▶ [AIM OF THE TASK]:
Every entry is to be returned unchanged, and no picture is to be included.

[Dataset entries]
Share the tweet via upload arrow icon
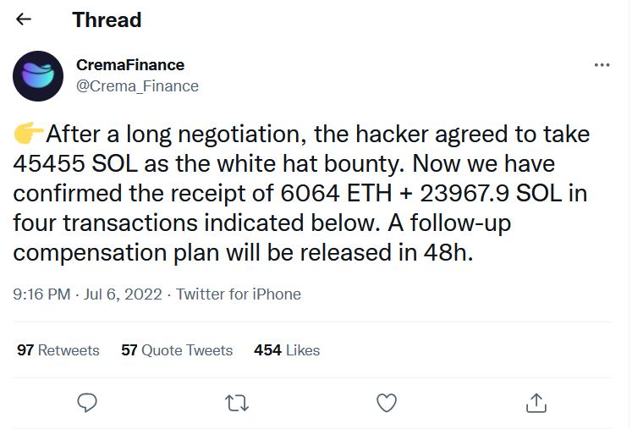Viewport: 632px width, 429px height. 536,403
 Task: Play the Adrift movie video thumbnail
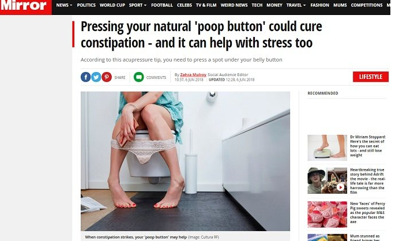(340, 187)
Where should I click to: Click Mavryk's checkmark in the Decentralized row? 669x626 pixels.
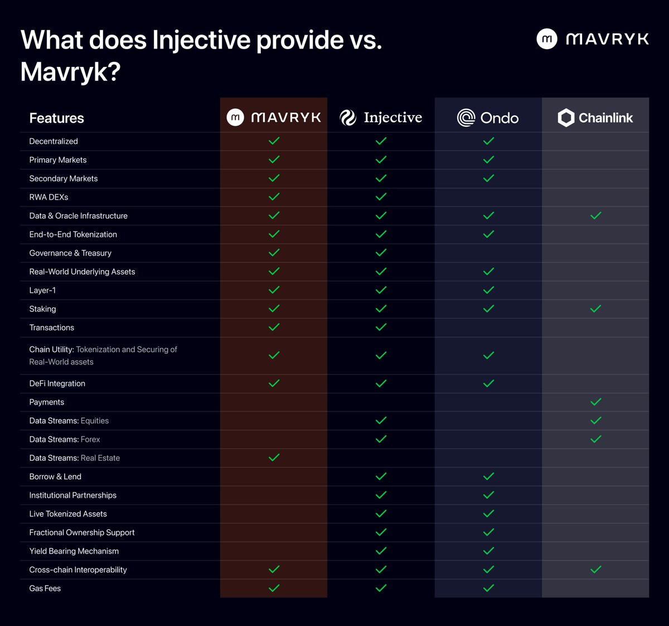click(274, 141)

▶ [TASK RESPONSE]:
Share the tweet via upload arrow icon
Viewport: 632px width, 429px height. 536,403
 Task: Play the Adrift movie video thumbnail
(340, 187)
Where should I click to: Click Mavryk's checkmark in the Decentralized row? 669x626 pixels.
click(274, 141)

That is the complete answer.